«No sé si he podido ser / lo que él soñó que yo fuera.
Lo cierto es que, mire usted, / mi abuelo fue mi primera escuela».
(Liuba María Hevia, Con los hilos de la luna)
Se dice que los abuelos deberían ser eternos. En cierta medida lo son.
Hay cuartos enteros del corazón reservados para alojar a los viejos. Y allí seguirán viviendo mientras vivas tú. No tienen estar contigo para estar. Hay algo de ellos dentro de uno mismo.
Doña Isabel tenía su carácter. Pero siempre me abrazaba al llegar o al despedirme. De Mercedes ni se diga; algún que otro manotazo me gané de ella. Pero cada vez que huelo pan tostado en las mañanas la recuerdo. Como recuerdo a la primera al oler un fogón de barro, o el café recién hecho.
Tuve tantos abuelos que me di el lujo de no conocer a uno, a Ezra el barbadiense. Bebo tenía ese fenómeno llamado calvicie (cosa fascinante para un peque de 4 o 5 años, pero ya a los 37 no lo es tanto). Don Fife tenía un cuarto de dibujo completo, con mesa, pinceles, libros, y no hablemos de su pianito, con esa particular mezcla de estudios de Czerny y música cubana... un Disney en un par de metros cuadrados.
Don Chicho se lleva una mención especial.
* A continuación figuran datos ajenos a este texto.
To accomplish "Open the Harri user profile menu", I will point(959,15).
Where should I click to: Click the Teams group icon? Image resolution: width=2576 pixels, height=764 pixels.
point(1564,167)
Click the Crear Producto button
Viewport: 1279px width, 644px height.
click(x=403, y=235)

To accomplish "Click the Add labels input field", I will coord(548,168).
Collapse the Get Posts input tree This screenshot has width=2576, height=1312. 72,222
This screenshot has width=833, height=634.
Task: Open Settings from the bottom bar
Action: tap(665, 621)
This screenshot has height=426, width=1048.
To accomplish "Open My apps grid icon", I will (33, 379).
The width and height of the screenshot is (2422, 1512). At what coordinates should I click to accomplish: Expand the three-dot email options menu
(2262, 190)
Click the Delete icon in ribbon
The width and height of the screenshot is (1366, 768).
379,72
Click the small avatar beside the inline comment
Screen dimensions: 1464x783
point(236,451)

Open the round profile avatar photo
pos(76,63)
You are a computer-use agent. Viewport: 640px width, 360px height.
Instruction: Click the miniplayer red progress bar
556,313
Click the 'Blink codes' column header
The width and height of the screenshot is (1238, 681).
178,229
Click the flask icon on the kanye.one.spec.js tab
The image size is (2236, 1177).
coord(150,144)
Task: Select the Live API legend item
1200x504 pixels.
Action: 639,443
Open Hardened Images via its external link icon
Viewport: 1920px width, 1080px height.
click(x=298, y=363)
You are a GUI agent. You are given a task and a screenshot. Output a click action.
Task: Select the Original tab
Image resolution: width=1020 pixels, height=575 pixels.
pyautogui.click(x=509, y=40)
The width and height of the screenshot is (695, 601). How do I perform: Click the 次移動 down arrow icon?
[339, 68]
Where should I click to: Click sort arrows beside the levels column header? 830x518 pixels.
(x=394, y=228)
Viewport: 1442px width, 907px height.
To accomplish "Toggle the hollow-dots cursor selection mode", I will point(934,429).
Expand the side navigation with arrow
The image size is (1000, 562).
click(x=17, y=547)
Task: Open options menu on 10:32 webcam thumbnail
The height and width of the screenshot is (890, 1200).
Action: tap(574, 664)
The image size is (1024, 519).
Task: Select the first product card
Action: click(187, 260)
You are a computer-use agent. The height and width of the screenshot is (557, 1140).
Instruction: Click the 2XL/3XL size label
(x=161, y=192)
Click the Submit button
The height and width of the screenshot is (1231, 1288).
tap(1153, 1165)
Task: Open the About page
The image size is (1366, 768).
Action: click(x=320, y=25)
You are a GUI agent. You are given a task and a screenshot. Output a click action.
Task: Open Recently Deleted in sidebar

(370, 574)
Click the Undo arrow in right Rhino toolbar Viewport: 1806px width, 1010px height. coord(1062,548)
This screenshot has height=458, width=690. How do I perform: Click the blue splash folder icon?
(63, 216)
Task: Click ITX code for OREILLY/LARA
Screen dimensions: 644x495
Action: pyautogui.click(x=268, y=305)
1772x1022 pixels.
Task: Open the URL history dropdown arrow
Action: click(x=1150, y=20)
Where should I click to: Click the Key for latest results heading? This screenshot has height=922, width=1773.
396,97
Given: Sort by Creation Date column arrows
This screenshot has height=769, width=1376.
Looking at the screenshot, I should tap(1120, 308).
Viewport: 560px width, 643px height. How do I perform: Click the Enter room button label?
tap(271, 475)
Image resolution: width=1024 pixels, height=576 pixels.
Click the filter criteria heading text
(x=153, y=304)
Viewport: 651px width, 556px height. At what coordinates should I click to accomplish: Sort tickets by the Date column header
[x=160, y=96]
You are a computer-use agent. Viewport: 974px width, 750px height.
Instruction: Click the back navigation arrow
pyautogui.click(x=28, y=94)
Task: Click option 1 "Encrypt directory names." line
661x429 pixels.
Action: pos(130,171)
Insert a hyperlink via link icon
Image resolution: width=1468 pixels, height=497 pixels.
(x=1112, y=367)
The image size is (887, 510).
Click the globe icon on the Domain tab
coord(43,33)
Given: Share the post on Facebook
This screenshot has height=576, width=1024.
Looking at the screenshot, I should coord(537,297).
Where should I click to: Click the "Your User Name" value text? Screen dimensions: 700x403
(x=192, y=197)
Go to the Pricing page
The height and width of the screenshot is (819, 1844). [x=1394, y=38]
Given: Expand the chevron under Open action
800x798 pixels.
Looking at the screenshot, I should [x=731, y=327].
Ya fuera a caballo o en su bici, su vida estaba en el campo. Un positivista crónico, que solo habla lo necesario y ni siquiera viudo deja de animar a los demás.
De esta lista, solo sobrevive el último. Pero nueve décadas y una metástasis no auguran mucho. Dirá el necio que me quedaré sin abuelos. Nada más lejos de la realidad.
Se dice que los abuelos deberían ser eternos. No deberían, lo son.